TEXTE EXTRAIT:
----

De nombreux pays émergents et en développement sont dotés d’abondantes ressources d’énergies renouvelables à faible coût, ce qui pourrait faire d’eux d’importants exportateurs d’hydrogène vert à destination des économies développées. Des discussions officielles sont menées sur le commerce international de l’hydrogène vert et sur le rôle de l’Inde en tant qu’exportateur potentiel à destination des Pays-Bas et de l’Allemagne. Le Chili et la Namibie pourraient exporter à destination de l’Allemagne, des Pays-Bas et de la Belgique.

Quand – et pour quelles applications – l’hydrogène vert deviendra-t-il viable en premier?

À l’heure actuelle, l’hydrogène vert est trop cher pour la plupart des applications.

Le consensus des experts fixe généralement le coût idéal de l’hydrogène vert autour de 2 dollars (USD) le kilogramme. À ce niveau, l’hydrogène est compétitif en termes de coûts par rapport au gaz naturel et au pétrole. Toutefois, en tenant compte de la tarification des émissions de CO2, le coût de l’hydrogène pourrait être compétitif plus tôt que prévu.

L’évolution rapide de l’économie constitue un avantage.

Plusieurs catalyseurs pourraient rendre l’hydrogène vert rentable. La production à grande échelle peut aider à réaliser des économies d’échelle. L’amélioration des technologies permet de réduire les coûts des électrolyseurs. Les prix des énergies renouvelables baissent. En fait, un ensemble de gains d’efficacité pourraient rendre l’hydrogène vert moins cher que les alternatives bas carbone avant 2040.

De manière générale, on constate l’émergence de deux types de projets d’hydrogène.

  1. Des projets nationaux de production d’hydrogène sont en cours de développement à proximité d’utilisateurs finaux comme des producteurs d’acier et de produits chimiques ou des constructeurs de véhicules électriques à pile à combustible (FCEV) . Ces utilisateurs pourraient devenir des clients clés constituant le socle de la demande en hydrogène. L’électricité nécessaire à la production d’hydrogène vert serait fournie par le biais de contrats à long terme signés avec des producteurs d’électricité renouvelable.
  2. Des projets de production d’hydrogène vert à grande échelle sont en cours de développement dans des pays où les énergies renouvelables sont très rentables et abondantes. Le projet de production d’hydrogène vert et d’ammoniac d’Atome Energy d’une puissance de 420 MW au Paraguay en donne un bon exemple. Le barrage hydroélectrique d’Itaipu permet à ce projet d’avoir accès à une source d’électricité de base à 100% renouvelable. Ce type de projets à grande échelle pourraient inclure la construction d’infrastructures de stockage, de pipelines et d’infrastructures portuaires nécessaires pour desservir des marchés intérieurs et transfrontaliers tels que l’Europe, le Japon et la Corée du Sud.
Comment les projets d’hydrogène vert peuvent-ils être financés?

----

LISTE DES LIGNES:
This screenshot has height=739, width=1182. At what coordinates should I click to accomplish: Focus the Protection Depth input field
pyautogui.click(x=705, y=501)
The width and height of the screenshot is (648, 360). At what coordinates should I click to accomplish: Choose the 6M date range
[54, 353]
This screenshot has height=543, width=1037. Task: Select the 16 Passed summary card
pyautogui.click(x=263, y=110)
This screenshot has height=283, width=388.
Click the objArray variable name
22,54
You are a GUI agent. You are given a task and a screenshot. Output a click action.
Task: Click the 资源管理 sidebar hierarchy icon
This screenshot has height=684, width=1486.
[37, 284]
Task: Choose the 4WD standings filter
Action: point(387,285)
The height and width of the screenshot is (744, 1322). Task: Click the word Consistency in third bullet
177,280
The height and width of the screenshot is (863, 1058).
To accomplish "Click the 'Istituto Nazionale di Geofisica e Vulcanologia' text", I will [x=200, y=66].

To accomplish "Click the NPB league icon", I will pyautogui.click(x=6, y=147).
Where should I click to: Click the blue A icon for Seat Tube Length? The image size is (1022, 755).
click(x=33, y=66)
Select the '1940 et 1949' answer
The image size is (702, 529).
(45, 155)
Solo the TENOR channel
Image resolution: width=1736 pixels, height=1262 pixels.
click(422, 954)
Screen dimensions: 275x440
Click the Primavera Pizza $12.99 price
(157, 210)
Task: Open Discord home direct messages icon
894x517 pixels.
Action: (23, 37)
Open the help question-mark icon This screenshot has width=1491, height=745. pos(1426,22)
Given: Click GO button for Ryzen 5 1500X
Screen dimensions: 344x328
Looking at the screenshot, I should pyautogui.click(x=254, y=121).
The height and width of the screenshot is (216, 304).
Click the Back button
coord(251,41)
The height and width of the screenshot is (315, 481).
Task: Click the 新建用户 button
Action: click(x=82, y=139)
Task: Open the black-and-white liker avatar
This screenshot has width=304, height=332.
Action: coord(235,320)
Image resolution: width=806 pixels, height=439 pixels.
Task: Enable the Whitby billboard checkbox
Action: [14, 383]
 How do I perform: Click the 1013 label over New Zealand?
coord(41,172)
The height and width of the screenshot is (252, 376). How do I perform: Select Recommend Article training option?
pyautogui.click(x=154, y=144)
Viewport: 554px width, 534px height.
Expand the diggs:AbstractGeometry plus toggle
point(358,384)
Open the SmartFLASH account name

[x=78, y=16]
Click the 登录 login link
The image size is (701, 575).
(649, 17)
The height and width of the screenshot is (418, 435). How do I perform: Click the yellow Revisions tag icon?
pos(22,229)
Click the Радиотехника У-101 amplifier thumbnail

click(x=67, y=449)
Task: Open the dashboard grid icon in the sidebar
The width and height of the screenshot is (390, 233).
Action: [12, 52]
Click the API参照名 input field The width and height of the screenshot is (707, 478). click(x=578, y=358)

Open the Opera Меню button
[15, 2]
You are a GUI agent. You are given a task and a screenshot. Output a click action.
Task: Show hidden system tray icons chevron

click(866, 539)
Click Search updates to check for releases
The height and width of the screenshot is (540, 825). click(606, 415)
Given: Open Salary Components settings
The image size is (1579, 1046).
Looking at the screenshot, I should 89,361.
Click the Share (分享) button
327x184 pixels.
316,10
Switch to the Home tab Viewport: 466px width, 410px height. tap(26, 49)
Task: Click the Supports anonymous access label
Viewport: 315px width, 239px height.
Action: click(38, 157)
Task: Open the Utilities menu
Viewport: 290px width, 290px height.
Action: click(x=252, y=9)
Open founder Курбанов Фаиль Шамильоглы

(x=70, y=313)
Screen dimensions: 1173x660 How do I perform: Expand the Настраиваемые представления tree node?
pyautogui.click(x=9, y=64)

----

CONSIGNE: Poursuivez le texte sur l'hydrogène vert en reprenant juste après sa dernière phrase.

RÉSULTAT:
Pour être finançable, un producteur d’hydrogène doit conclure un contrat de livraison («offtake») profitable avec un client solvable qui achète l’hydrogène pour une utilisation finale. Les contrats de livraison d’hydrogène devront tenir compte de plusieurs éléments de risque importants en fonction des exigences des clients utilisateurs finaux, notamment:

  • La tarification – Prix fixe ou aux coûts plus marge
  • La structure de volume – Résolution des problèmes liés à la satisfaction des profils de demande des utilisateurs finaux, par exemple, prise en charge de la demande en période de pointe
  • La fiabilité de l’approvisionnement – «Dommages-intérêts forfaitaires» (pénalités) si les processus industriels des utilisateurs finaux sont interrompus en cas de retard ou de défaut d’approvisionnement en hydrogène.

Étant donné la complexité de la chaîne de valeur de l’hydrogène, les fournisseurs de dette sont au départ plus susceptibles de sélectionner des opportunités si les perspectives de livraison sont déjà claires et s’il est plus facile de modéliser les risques.

Trois secteurs répondant à ce type de critères font apparaître des possibilités de financement de projets:

  1. L’acier, l’ammoniac vert (pour l’engrais ou le transport maritime) et les raffineries présentent déjà des opportunités de financement de projets viables, puisque ces secteurs utilisent déjà de l’«hydrogène gris»[2] dont les perspectives de livraison sont claires. Il sera plus facile pour les fournisseurs de dette de modéliser les calendriers de recettes et de remboursement.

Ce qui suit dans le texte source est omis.